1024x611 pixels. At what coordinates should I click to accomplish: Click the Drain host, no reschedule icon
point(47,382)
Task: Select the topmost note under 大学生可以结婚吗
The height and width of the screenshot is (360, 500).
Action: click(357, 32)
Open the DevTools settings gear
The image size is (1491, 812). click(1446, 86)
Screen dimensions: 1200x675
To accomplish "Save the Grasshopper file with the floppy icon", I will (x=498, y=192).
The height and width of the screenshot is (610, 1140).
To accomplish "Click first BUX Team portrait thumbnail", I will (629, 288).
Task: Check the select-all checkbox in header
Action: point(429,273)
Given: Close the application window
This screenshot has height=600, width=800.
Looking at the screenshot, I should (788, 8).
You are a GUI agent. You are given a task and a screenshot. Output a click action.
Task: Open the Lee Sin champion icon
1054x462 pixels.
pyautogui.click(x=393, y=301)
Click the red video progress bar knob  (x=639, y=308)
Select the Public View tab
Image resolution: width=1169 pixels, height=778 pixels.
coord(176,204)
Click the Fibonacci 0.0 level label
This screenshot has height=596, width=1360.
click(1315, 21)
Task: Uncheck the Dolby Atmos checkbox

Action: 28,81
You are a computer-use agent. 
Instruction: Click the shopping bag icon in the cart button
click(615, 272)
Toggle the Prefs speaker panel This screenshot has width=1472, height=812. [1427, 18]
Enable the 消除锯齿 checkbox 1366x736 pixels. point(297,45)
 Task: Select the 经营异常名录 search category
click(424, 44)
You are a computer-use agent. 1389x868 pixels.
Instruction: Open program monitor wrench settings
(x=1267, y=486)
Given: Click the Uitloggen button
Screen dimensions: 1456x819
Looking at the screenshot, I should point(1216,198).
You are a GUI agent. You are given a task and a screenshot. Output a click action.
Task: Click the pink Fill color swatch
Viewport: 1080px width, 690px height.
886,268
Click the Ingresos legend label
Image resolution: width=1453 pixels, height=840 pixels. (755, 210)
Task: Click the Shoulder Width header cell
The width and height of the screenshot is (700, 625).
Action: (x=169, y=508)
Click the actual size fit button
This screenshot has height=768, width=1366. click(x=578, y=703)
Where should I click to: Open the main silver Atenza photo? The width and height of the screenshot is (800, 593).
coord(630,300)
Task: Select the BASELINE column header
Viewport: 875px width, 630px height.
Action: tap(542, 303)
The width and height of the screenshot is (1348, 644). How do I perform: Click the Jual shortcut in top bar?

============================================================

* DIRECTION:
Reproduce the entries above, changing each "icon" to "symbol" and leaving everything else the same.

* REPLY:
1024x611 pixels. At what coordinates should I click to accomplish: Click the Drain host, no reschedule symbol
point(47,382)
Task: Select the topmost note under 大学生可以结婚吗
The height and width of the screenshot is (360, 500).
Action: click(357, 32)
Open the DevTools settings gear
The image size is (1491, 812). click(1446, 86)
Screen dimensions: 1200x675
To accomplish "Save the Grasshopper file with the floppy symbol", I will (x=498, y=192).
The height and width of the screenshot is (610, 1140).
To accomplish "Click first BUX Team portrait thumbnail", I will (629, 288).
Task: Check the select-all checkbox in header
Action: point(429,273)
Given: Close the application window
This screenshot has height=600, width=800.
Looking at the screenshot, I should (788, 8).
You are a GUI agent. You are given a task and a screenshot. Output a click action.
Task: Open the Lee Sin champion symbol
1054x462 pixels.
pyautogui.click(x=393, y=301)
Click the red video progress bar knob  (x=639, y=308)
Select the Public View tab
Image resolution: width=1169 pixels, height=778 pixels.
coord(176,204)
Click the Fibonacci 0.0 level label
This screenshot has height=596, width=1360.
click(1315, 21)
Task: Uncheck the Dolby Atmos checkbox

Action: 28,81
You are a computer-use agent. 
Instruction: Click the shopping bag symbol in the cart button
click(615, 272)
Toggle the Prefs speaker panel This screenshot has width=1472, height=812. [1427, 18]
Enable the 消除锯齿 checkbox 1366x736 pixels. point(297,45)
 Task: Select the 经营异常名录 search category
click(424, 44)
You are a computer-use agent. 1389x868 pixels.
Instruction: Open program monitor wrench settings
(x=1267, y=486)
Given: Click the Uitloggen button
Screen dimensions: 1456x819
Looking at the screenshot, I should point(1216,198).
You are a GUI agent. You are given a task and a screenshot. Output a click action.
Task: Click the pink Fill color swatch
Viewport: 1080px width, 690px height.
886,268
Click the Ingresos legend label
Image resolution: width=1453 pixels, height=840 pixels. (755, 210)
Task: Click the Shoulder Width header cell
The width and height of the screenshot is (700, 625).
Action: (x=169, y=508)
Click the actual size fit button
This screenshot has height=768, width=1366. click(x=578, y=703)
Where should I click to: Open the main silver Atenza photo? The width and height of the screenshot is (800, 593).
coord(630,300)
Task: Select the BASELINE column header
Viewport: 875px width, 630px height.
Action: tap(542, 303)
The width and height of the screenshot is (1348, 644). How do I perform: Click the Jual shortcut in top bar?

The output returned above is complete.